As well as Kabuki-themed books, other Japan-related themes are also available, such as art and history.
Feel like a designer with Pepin Press Kimono: Artists’ Colouring Book. It contains pages of gorgeous kimono patterns with lines that virtually disappear once colored. It is perfect for those who are interested in fashion, ornaments, and details. You can purchase it from the Pepin Press website in your respective currency, or from Amazon Japan (automatic translation available).
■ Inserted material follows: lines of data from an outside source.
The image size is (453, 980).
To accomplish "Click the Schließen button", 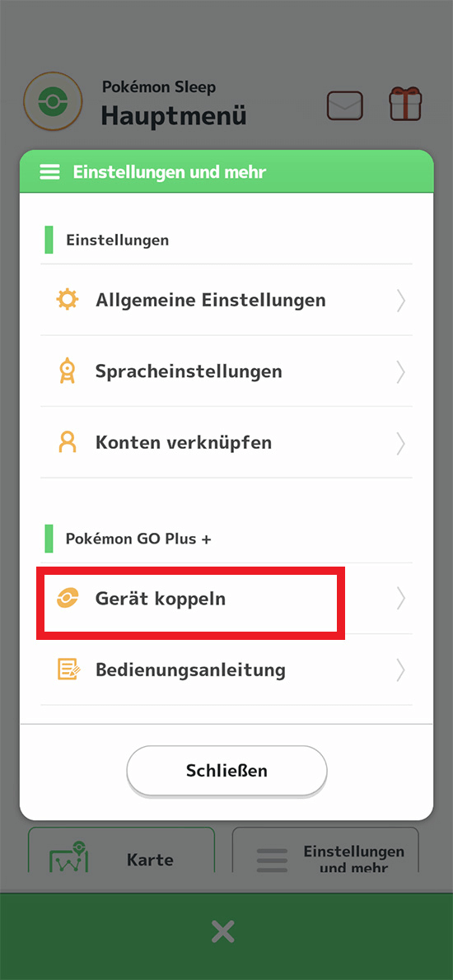I will (x=227, y=771).
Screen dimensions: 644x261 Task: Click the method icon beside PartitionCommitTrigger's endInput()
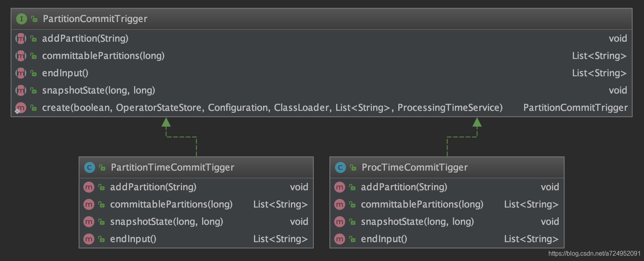pos(20,73)
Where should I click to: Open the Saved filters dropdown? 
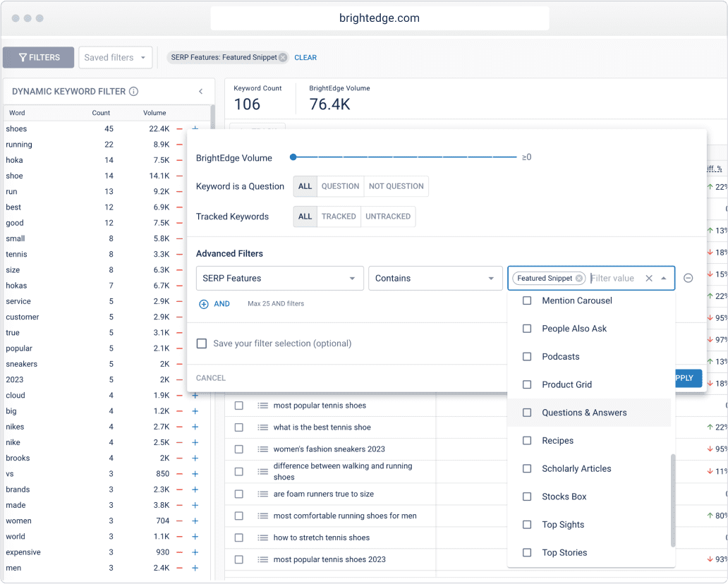pos(115,58)
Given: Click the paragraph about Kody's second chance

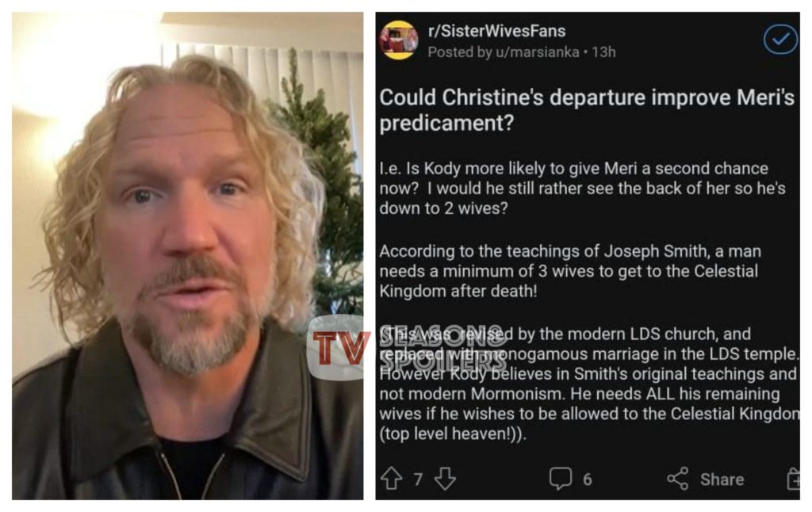Looking at the screenshot, I should coord(583,189).
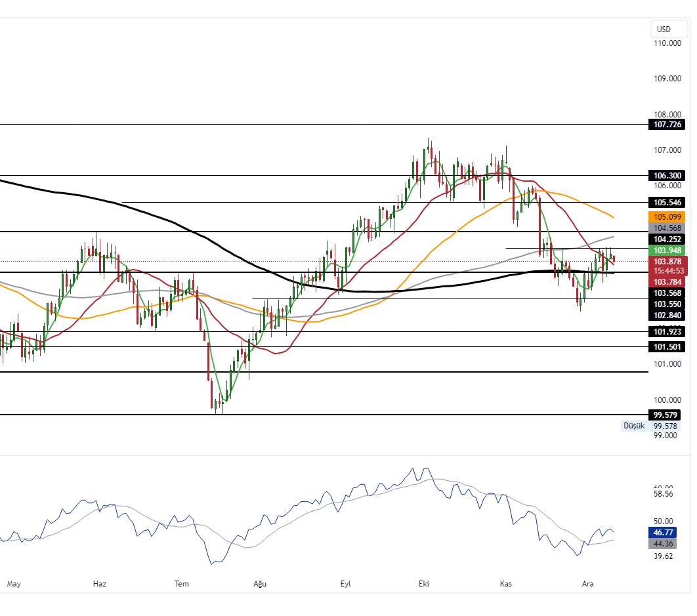This screenshot has width=697, height=616.
Task: Click the Düşük low price tag
Action: (634, 426)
Legendary Creatures Adult Coloring Book introduces gods, ghosts and other supernatural animals that are famous in the mythical world of Japan. It is available to buy for $9.99 on Amazon US.
One of the most popular coloring books of its kind, Vive Le Color! Japan is a smaller Japan-themed coloring book with rip-out pages. You can get it on Amazon for $7.00 or less.
Life in Old Japan is perfect for fans of jidai-geki (時代劇) or the historical genre. This transports you back in time with illustrations of shrines, villas, samurais, and geishas.
Considering the benefits of coloring, it seems that we won’t be seeing the end of this fad anytime soon. As announced on the Discover 21 Website, the publishers of the Kabuki Picture Scroll Coloring Book have an ongoing coloring contest for their readers. There is an application form included in the coloring book so users can send in their finished artwork and will be evaluated by Ichikawa himself. The winner will be published on the said website after June 30.
They have also created an Instagram account to encourage users to share their work using the hashtags #歌舞伎ぬりえ in Japanese or #kabuki_coloring in English. Social media has made it easier for enthusiasts to share their creativity and give others some inspiration.
Whether you are an art enthusiast, a kabuki fan or simply looking for some artistic therapy, why not try a Japanese-themed coloring book? You may even learn something new along the way.